Brushing distributes the natural oils stored in your pet’s fur, making it more shiny, healthy and beautiful. Even though some dogs and cats may not require frequent brushing, their coats may be glossier if you help stir up and distribute those oils on a more frequent basis (and those natural oils may help with itching!)
Brushing your dog or cat regularly will keep excess hair off of your furniture, clothing and floors! If this isn’t an argument for brushing your pet, I don’t know what is. For my Skeeter’s coat, I really love the Furminator as a dog brush. It pulls out so much excess hair from his coat that would otherwise end up on my floor and make Skeeter itchy and uncomfortable. I also prefer to brush Skeeter outside and then sweep up the fur unless it’s a windy or rainy day. (And then after it’s all over I like to take a shower, because I end up covered in a fine layer of dog hair from head to toe.)
4. Regular Check-Ups
Brushing your pet regularly causes you to also complete an exam of your pet regularly. During this time you can check your dog or cat for any cuts, sores, lumps or tender spots as well as check for any ticks or fleas. It is always a good idea to assess your pet’s physical well-being daily. Many animals are very stoic and will not let you know when they are experiencing any pain or discomfort until it is very bad for them. It’s best if you can catch any problems early.
5. Bonding Experience
Brushing your pet is a great way to bond with your pet. Some dogs and cats instinctively like the feeling of being brushed and you two will have a great time together. It’s like a special meeting that you two will have together once or twice a week. Other dogs and cats do not seem to like brushing as much initially, but can learn to enjoy it with some patience and encouragement from you. Teach puppies and kittens to enjoy being brushed from a young age by exposing them to it frequently with positive rewards associated.
6. Hairball Reduction
Brushing your cat regularly can get rid of excess fur that she would have otherwise licked off her own coat, ingested, and then regurgitated in the form of a hairball right in front of your bedroom door so that the very first thing you do in the morning is step on it with your bare foot. I vote for brushing instead.

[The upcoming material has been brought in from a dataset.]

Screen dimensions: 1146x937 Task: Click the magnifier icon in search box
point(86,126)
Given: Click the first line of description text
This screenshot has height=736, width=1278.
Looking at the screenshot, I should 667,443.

I like to look at brushing pets in two ways. I can either brush frequently, say 2-4 times per week, for a few minutes at a time to always maintain Skeeter’s coat without much trouble; or I can wait longer periods of time in between brushings, say a couple of weeks, and plan to spend a little longer when I do sit down to brush him because I may find a few matts starting to form.

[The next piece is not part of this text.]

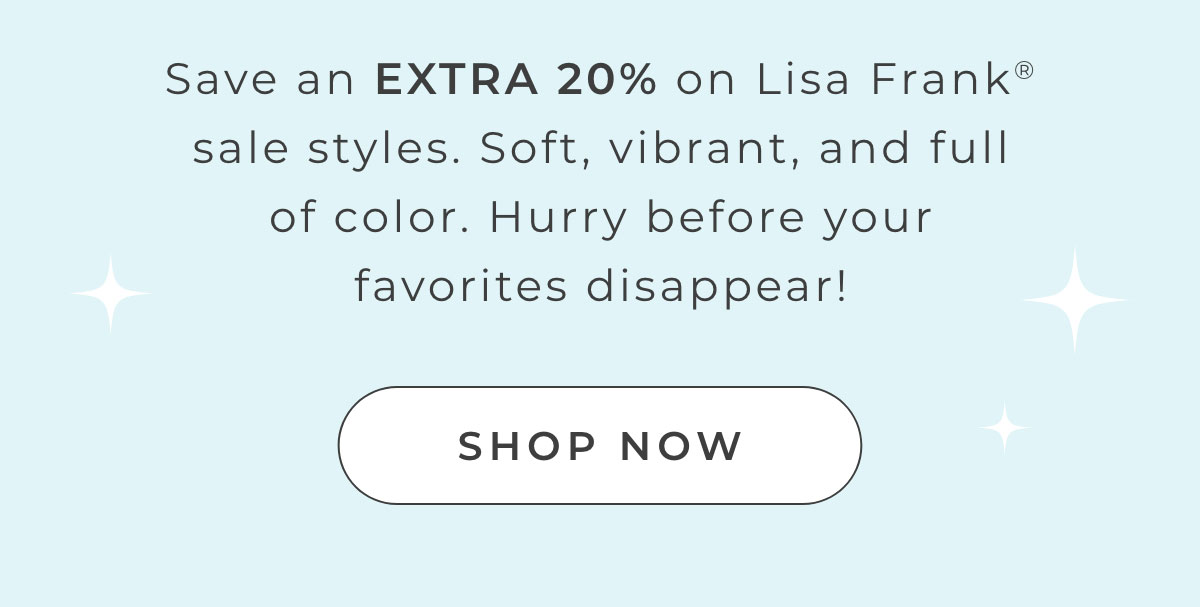This screenshot has height=607, width=1200.
Task: Click the Lisa Frank® brand name
Action: (880, 79)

Through trial and error, I have found that I prefer to brush Skeeter about once a week most of the year and a little more frequently when his shedding is worst in the spring and summer.
Some dogs with thick coats like shepherds and collies may require daily brushing, but I think most dogs and cats can go several days to a week between brushings, and some will need to be brushed even less frequently than that.
What’s your favorite brush or brushing routine with your dog or cat?